##### Supplied material

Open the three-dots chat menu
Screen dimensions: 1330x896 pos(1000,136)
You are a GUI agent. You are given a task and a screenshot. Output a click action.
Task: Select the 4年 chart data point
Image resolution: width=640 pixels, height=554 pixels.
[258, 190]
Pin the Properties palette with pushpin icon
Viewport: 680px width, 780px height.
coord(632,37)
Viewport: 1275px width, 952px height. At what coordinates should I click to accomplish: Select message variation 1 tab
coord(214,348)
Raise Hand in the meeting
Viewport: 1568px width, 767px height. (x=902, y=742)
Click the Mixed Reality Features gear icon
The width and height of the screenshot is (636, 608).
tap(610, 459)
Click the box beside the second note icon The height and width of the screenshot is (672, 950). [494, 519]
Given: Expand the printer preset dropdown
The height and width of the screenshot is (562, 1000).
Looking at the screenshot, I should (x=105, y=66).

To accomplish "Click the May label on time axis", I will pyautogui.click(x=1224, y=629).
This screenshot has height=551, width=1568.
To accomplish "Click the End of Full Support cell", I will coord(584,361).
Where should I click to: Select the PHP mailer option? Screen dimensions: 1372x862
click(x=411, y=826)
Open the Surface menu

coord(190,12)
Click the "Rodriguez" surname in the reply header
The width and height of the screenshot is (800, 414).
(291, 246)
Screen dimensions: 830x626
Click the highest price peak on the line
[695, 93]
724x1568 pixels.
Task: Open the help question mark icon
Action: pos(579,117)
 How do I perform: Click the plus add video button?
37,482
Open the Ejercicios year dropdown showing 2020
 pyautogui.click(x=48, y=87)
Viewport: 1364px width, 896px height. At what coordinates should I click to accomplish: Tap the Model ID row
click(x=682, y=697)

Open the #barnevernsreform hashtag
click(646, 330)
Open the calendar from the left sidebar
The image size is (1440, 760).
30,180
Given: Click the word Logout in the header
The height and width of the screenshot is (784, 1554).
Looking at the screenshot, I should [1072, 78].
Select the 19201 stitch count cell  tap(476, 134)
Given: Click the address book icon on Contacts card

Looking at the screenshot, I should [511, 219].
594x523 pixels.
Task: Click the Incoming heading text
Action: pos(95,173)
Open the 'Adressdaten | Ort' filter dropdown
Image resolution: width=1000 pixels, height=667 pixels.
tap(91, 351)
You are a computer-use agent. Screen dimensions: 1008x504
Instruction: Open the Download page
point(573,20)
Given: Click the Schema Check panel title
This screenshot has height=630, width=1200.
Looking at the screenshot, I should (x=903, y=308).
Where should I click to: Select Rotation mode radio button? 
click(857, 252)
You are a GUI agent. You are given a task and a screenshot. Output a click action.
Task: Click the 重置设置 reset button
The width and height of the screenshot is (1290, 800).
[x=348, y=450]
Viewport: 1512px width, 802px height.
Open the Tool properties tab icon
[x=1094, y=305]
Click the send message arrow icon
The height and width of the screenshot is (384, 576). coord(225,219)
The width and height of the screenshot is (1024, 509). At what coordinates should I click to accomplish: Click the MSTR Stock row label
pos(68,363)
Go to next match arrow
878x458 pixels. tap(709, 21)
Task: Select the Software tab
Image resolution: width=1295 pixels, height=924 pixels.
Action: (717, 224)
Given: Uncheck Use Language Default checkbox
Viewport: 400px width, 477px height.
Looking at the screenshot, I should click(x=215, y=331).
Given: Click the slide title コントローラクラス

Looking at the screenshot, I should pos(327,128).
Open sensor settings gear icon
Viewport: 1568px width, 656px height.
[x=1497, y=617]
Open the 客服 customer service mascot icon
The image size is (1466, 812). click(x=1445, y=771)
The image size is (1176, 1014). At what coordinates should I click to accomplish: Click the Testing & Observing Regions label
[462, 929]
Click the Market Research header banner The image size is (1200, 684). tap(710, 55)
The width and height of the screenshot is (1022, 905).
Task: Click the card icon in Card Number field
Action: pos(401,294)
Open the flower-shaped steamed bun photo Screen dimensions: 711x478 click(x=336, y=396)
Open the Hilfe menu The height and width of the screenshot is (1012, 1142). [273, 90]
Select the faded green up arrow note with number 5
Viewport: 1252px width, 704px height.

##########

Written request -> Reproduce all of the data above word for word, from the first line through the last.

Task solution ->
Open the three-dots chat menu
Screen dimensions: 1330x896 pos(1000,136)
You are a GUI agent. You are given a task and a screenshot. Output a click action.
Task: Select the 4年 chart data point
Image resolution: width=640 pixels, height=554 pixels.
[258, 190]
Pin the Properties palette with pushpin icon
Viewport: 680px width, 780px height.
coord(632,37)
Viewport: 1275px width, 952px height. At what coordinates should I click to accomplish: Select message variation 1 tab
coord(214,348)
Raise Hand in the meeting
Viewport: 1568px width, 767px height. (x=902, y=742)
Click the Mixed Reality Features gear icon
The width and height of the screenshot is (636, 608).
tap(610, 459)
Click the box beside the second note icon The height and width of the screenshot is (672, 950). [494, 519]
Given: Expand the printer preset dropdown
The height and width of the screenshot is (562, 1000).
Looking at the screenshot, I should (x=105, y=66).

To accomplish "Click the May label on time axis", I will pyautogui.click(x=1224, y=629).
This screenshot has height=551, width=1568.
To accomplish "Click the End of Full Support cell", I will coord(584,361).
Where should I click to: Select the PHP mailer option? Screen dimensions: 1372x862
click(x=411, y=826)
Open the Surface menu

coord(190,12)
Click the "Rodriguez" surname in the reply header
The width and height of the screenshot is (800, 414).
(291, 246)
Screen dimensions: 830x626
Click the highest price peak on the line
[695, 93]
724x1568 pixels.
Task: Open the help question mark icon
Action: pos(579,117)
 How do I perform: Click the plus add video button?
37,482
Open the Ejercicios year dropdown showing 2020
 pyautogui.click(x=48, y=87)
Viewport: 1364px width, 896px height. At what coordinates should I click to accomplish: Tap the Model ID row
click(x=682, y=697)

Open the #barnevernsreform hashtag
click(646, 330)
Open the calendar from the left sidebar
The image size is (1440, 760).
30,180
Given: Click the word Logout in the header
The height and width of the screenshot is (784, 1554).
Looking at the screenshot, I should [1072, 78].
Select the 19201 stitch count cell  tap(476, 134)
Given: Click the address book icon on Contacts card

Looking at the screenshot, I should [511, 219].
594x523 pixels.
Task: Click the Incoming heading text
Action: pos(95,173)
Open the 'Adressdaten | Ort' filter dropdown
Image resolution: width=1000 pixels, height=667 pixels.
tap(91, 351)
You are a computer-use agent. Screen dimensions: 1008x504
Instruction: Open the Download page
point(573,20)
Given: Click the Schema Check panel title
This screenshot has height=630, width=1200.
Looking at the screenshot, I should (x=903, y=308).
Where should I click to: Select Rotation mode radio button? 
click(857, 252)
You are a GUI agent. You are given a task and a screenshot. Output a click action.
Task: Click the 重置设置 reset button
The width and height of the screenshot is (1290, 800).
[x=348, y=450]
Viewport: 1512px width, 802px height.
Open the Tool properties tab icon
[x=1094, y=305]
Click the send message arrow icon
The height and width of the screenshot is (384, 576). coord(225,219)
The width and height of the screenshot is (1024, 509). At what coordinates should I click to accomplish: Click the MSTR Stock row label
pos(68,363)
Go to next match arrow
878x458 pixels. tap(709, 21)
Task: Select the Software tab
Image resolution: width=1295 pixels, height=924 pixels.
Action: (717, 224)
Given: Uncheck Use Language Default checkbox
Viewport: 400px width, 477px height.
Looking at the screenshot, I should click(x=215, y=331).
Given: Click the slide title コントローラクラス

Looking at the screenshot, I should pos(327,128).
Open sensor settings gear icon
Viewport: 1568px width, 656px height.
[x=1497, y=617]
Open the 客服 customer service mascot icon
The image size is (1466, 812). click(x=1445, y=771)
The image size is (1176, 1014). At what coordinates should I click to accomplish: Click the Testing & Observing Regions label
[462, 929]
Click the Market Research header banner The image size is (1200, 684). tap(710, 55)
The width and height of the screenshot is (1022, 905).
Task: Click the card icon in Card Number field
Action: pos(401,294)
Open the flower-shaped steamed bun photo Screen dimensions: 711x478 click(x=336, y=396)
Open the Hilfe menu The height and width of the screenshot is (1012, 1142). [273, 90]
Select the faded green up arrow note with number 5
Viewport: 1252px width, 704px height.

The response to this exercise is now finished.